Probability #1

tutorial

I started re-reading The Drunkard’s Walk again today.

I read it a few years ago and remember really liking it. There are lots of examples in there of situations that seem to defy logic, or at least defy our sense of what is logical. But these are provable mathematically using the basic probability.

Whenever I come across a problem like this, even once I get my head around it as much as I can, I like to write some code to prove it out.

One of my favorite such problems is the two children problem. I haven’t gotten to it in the book yet, but I know it’s coming up. It’s a classic. Here it is, my paraphrase:

A woman says she has two children. She says one of them is a boy. What are the odds that the other one is a boy?

The obvious answer is 50%. There’s a child you don’t know about. It’s either a girl or a boy. Everything else is irrelevant, right?

Nope. Actually the odds are 1 in 3 that the other child a boy, 2 in 3 that it’s a girl.

And the really odd part of it is you can change the wording in a way that seems to make no difference, but totally changes it:

A woman says she has two children. She says the first born one is a boy. What are the odds that the other one is a boy?

In this case, yes, the odds are 50% that the other child is a boy.

To understand the odds of a particular situation occurring, such as the genders of two children, you have to consider all possible arrangements and then how many of those arrangements satisfy the criteria. Then divide.

In this case, we have a family who had one child, then another child. They may have had a boy first, then a girl. Or maybe a boy, then another boy. Or a girl and then a boy. Or a girl and another girl. That’s four possibilities:

  • boy boy
  • boy girl
  • girl boy
  • girl girl

So in the first problem, the mother says that one of her children is a boy. This narrows us down to just three possibilities.

  • boy boy
  • boy girl
  • girl boy

In all three of those, one of the children is a boy. In two of them the other child is a girl and in only one, the other child is also a boy. So, 1 in 3 for boy, 2 in 3 for girl.

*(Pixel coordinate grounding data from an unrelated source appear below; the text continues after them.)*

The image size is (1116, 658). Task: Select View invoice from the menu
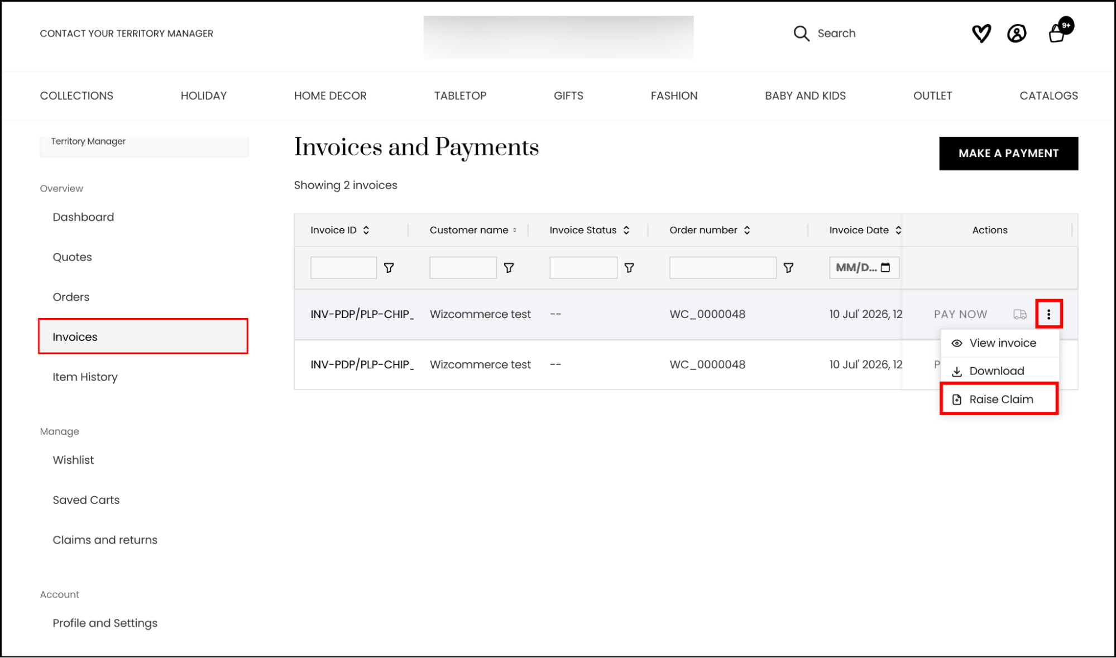pos(999,343)
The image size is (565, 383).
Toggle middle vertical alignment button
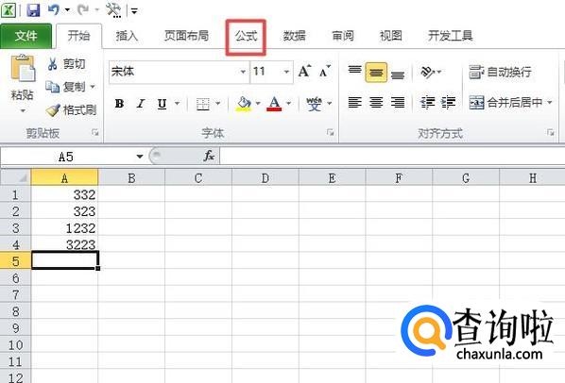376,73
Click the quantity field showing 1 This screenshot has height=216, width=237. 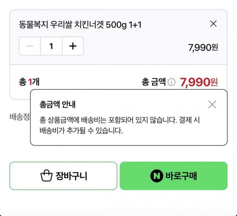[51, 46]
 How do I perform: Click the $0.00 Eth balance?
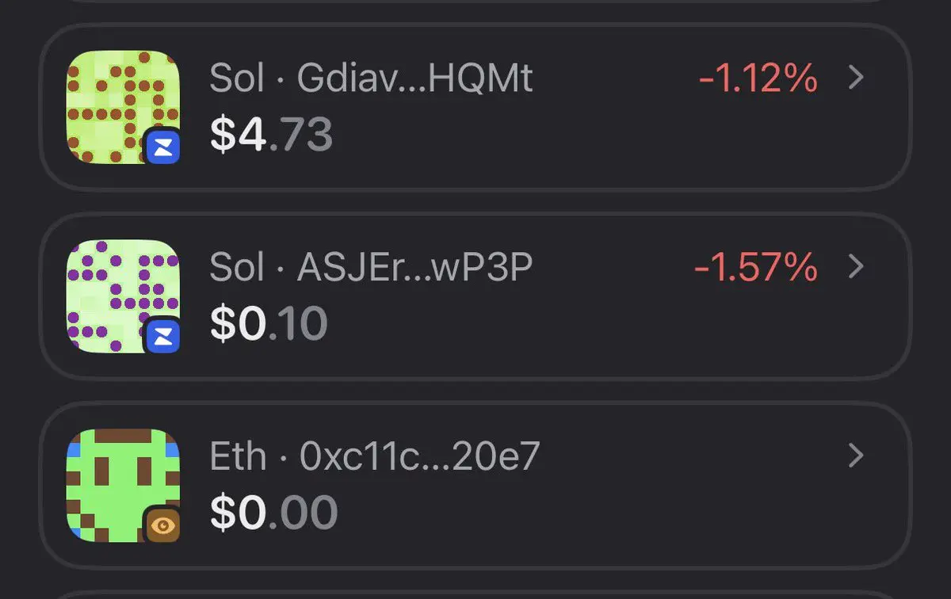(x=273, y=513)
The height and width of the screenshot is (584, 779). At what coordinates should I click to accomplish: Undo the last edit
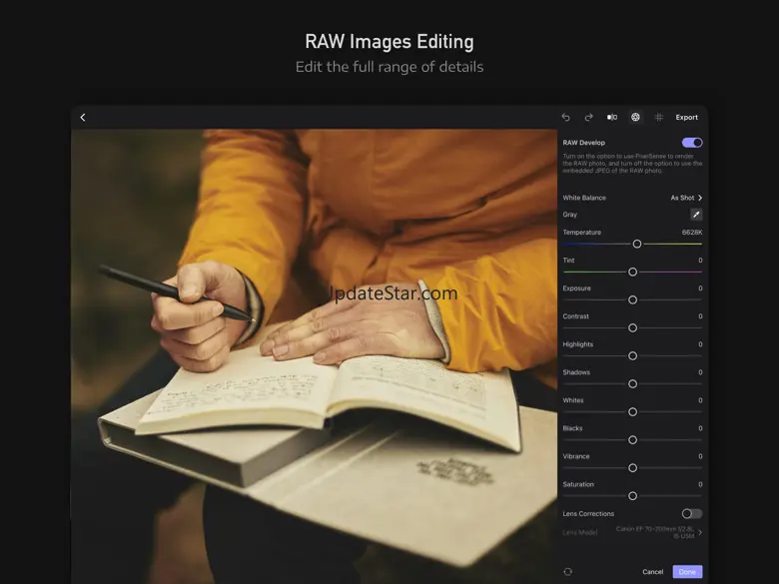pos(566,118)
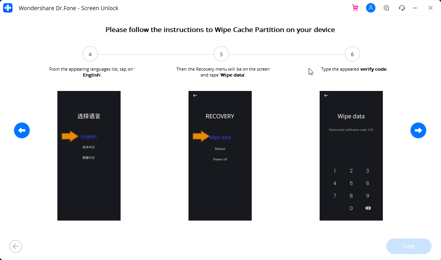Viewport: 441px width, 260px height.
Task: Click the orange arrow pointing to English
Action: click(70, 137)
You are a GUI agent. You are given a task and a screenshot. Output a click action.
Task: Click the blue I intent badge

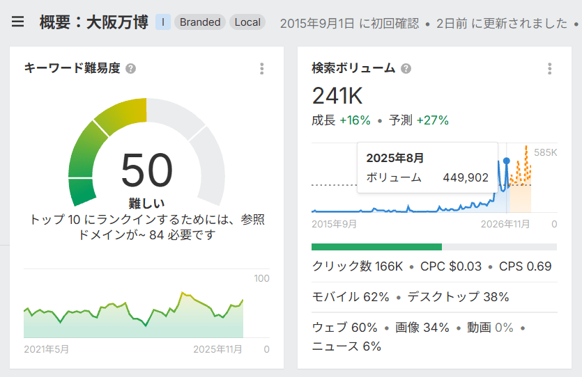pyautogui.click(x=162, y=22)
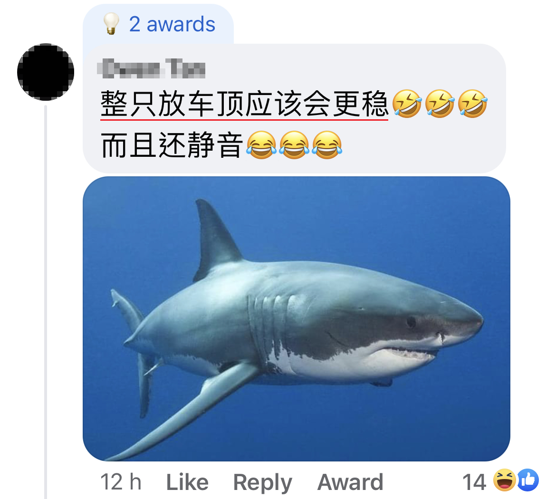Click the first rolling-on-floor laughing emoji
This screenshot has width=556, height=499.
(407, 104)
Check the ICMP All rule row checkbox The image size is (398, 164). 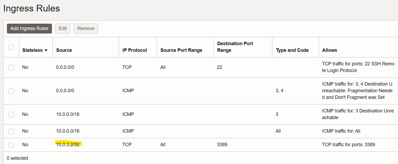(11, 131)
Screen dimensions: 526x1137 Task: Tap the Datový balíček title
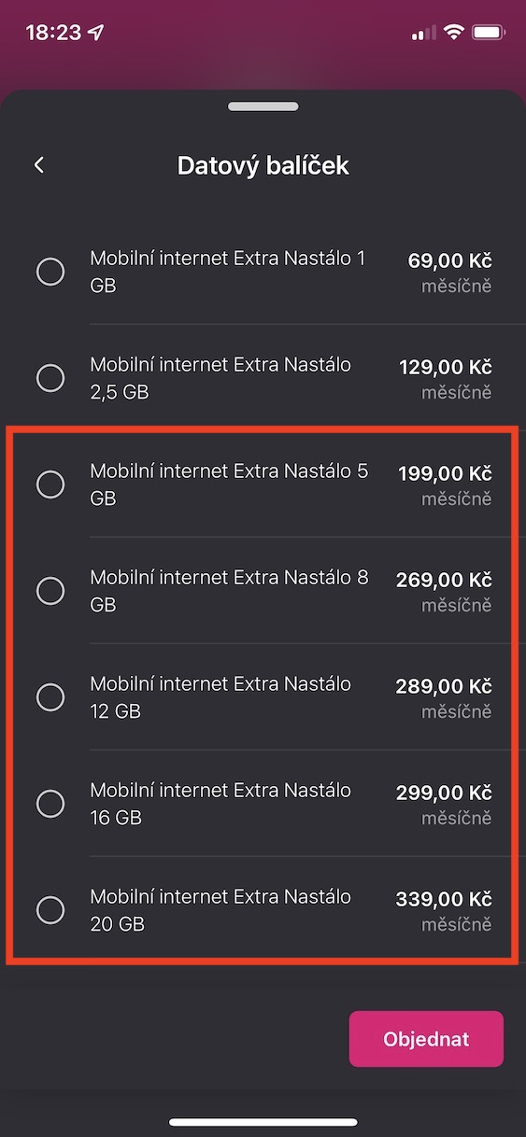[263, 166]
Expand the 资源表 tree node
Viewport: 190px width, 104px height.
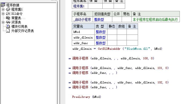(3, 22)
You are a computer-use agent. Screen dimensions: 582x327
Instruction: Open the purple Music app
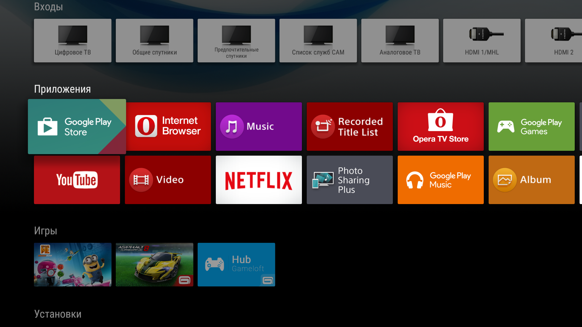(259, 127)
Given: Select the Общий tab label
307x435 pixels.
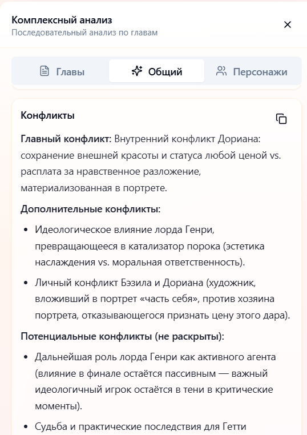Looking at the screenshot, I should 165,72.
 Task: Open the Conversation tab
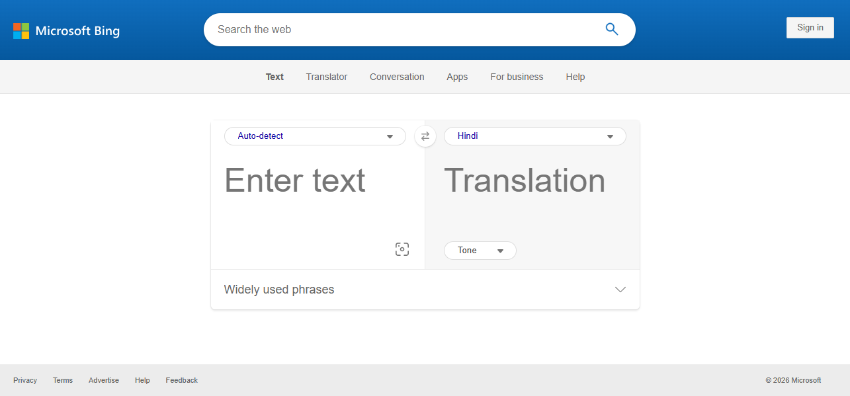point(397,77)
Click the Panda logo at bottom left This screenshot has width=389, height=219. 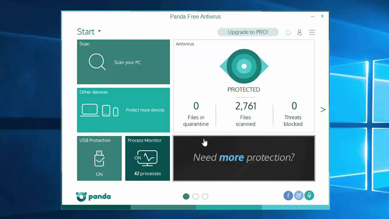click(x=93, y=197)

But let’s look at the second problem. Mom says that her first child is a boy. That gives us only two possibilities:

  • boy boy
  • boy girl

In one of those, the other child is a girl and in one, it’s a boy. 50/50.

Prove it with Code

I’m doing this with JavaScript using node.js. But use whatever you want.

For probability situations, it helps to have a large number of samples. So let’s make 1000 families. Each family will have two children. We can represent these by strings: “bb” means they had a boy, then another boy. “gb” means they had a girl, then a boy, in that order. Likewise, “bg” means the opposite order and “gg” means they had two girls. We’ll store all the families in an array, and we’ll actually go through one by one, randomly choosing the gender of the first child, and then the second child.

let families = [];

// create 1000 families with two randomly gendered children.
for (let i = 0; i < 1000; i++) {
  // no kids yet.
  let family = "";

  // first child
  if (Math.random() < 0.5) {
    family += "b";
  } else {
    family += "g";
  }

  // second child
  if (Math.random() < 0.5) {
    family += "b";
  } else {
    family += "g";
  }

  families.push(family);
}
console.log(families);

This should give you something like the following output, with 1000 total strings.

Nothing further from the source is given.